▶ **Directions for this task**
Rewrite the data that begins with the line containing "The image size is (570, 400)." and ends with the line containing "[x=944, y=265]", replacing "screenshot" with "screen capture" and leaving everything else unchanged.

▶ **Data rows**
+--

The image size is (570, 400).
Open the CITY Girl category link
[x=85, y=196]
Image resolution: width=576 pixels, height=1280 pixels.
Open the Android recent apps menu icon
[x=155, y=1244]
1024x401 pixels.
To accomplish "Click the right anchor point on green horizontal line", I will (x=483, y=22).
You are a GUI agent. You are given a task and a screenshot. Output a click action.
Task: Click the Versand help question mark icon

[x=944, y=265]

+--

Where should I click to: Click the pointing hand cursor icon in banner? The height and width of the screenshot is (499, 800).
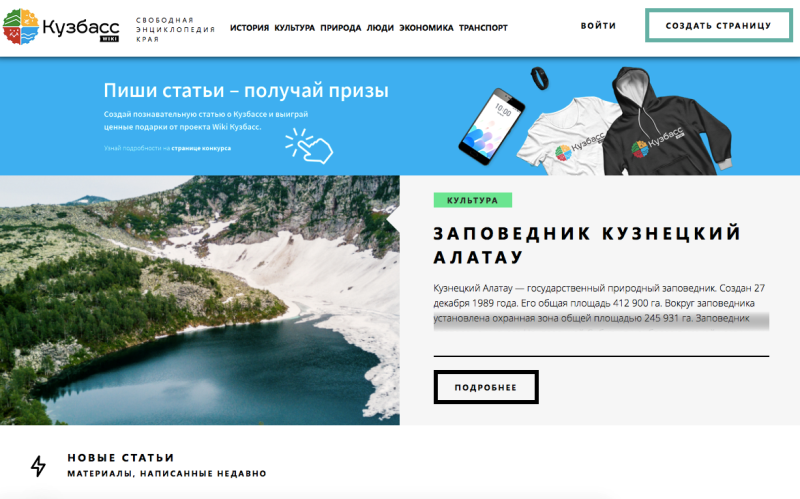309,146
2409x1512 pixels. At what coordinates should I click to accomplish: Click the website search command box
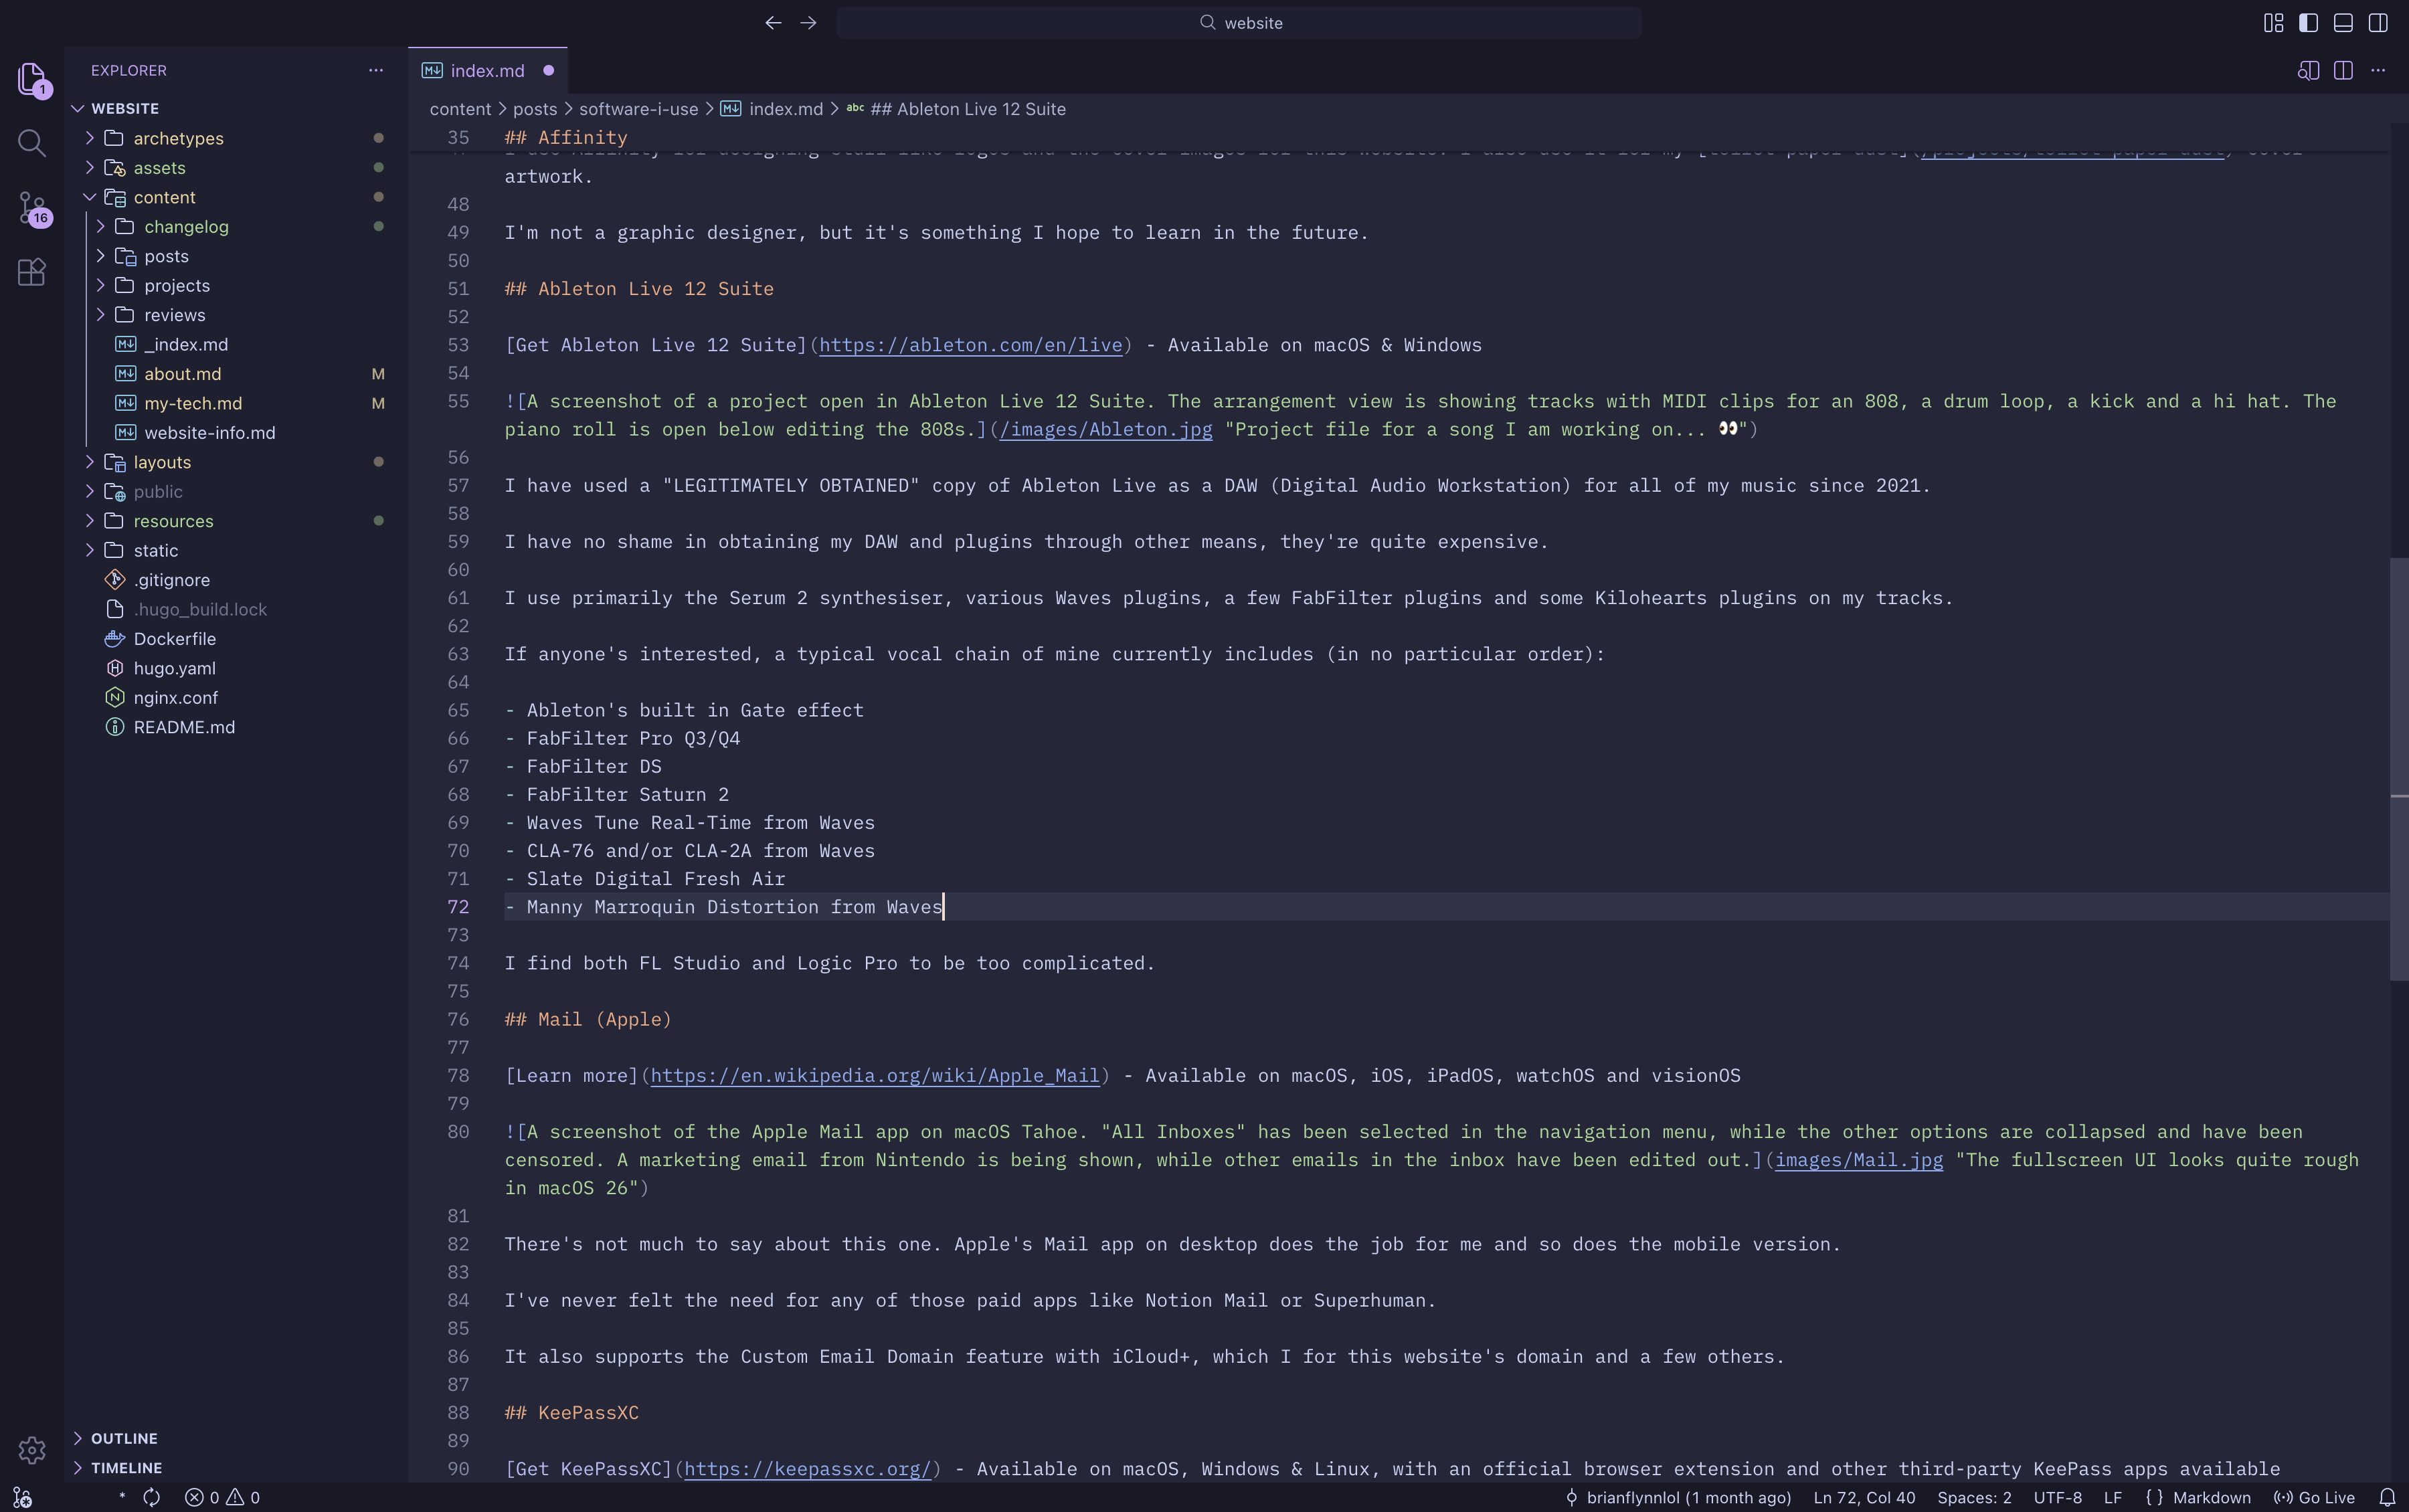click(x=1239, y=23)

+--

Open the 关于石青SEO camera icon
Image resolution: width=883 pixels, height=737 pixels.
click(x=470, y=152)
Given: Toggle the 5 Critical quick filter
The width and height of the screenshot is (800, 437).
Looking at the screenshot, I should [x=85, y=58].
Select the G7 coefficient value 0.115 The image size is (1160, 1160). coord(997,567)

+--

▶ **Task solution**
The image size is (570, 400).
Open the CITY Girl category link
[x=85, y=196]
Image resolution: width=576 pixels, height=1280 pixels.
Open the Android recent apps menu icon
[x=155, y=1244]
1024x401 pixels.
To accomplish "Click the right anchor point on green horizontal line", I will (x=483, y=22).
You are a GUI agent. You are given a task and a screen capture. Output a click action.
Task: Click the Versand help question mark icon

[x=944, y=265]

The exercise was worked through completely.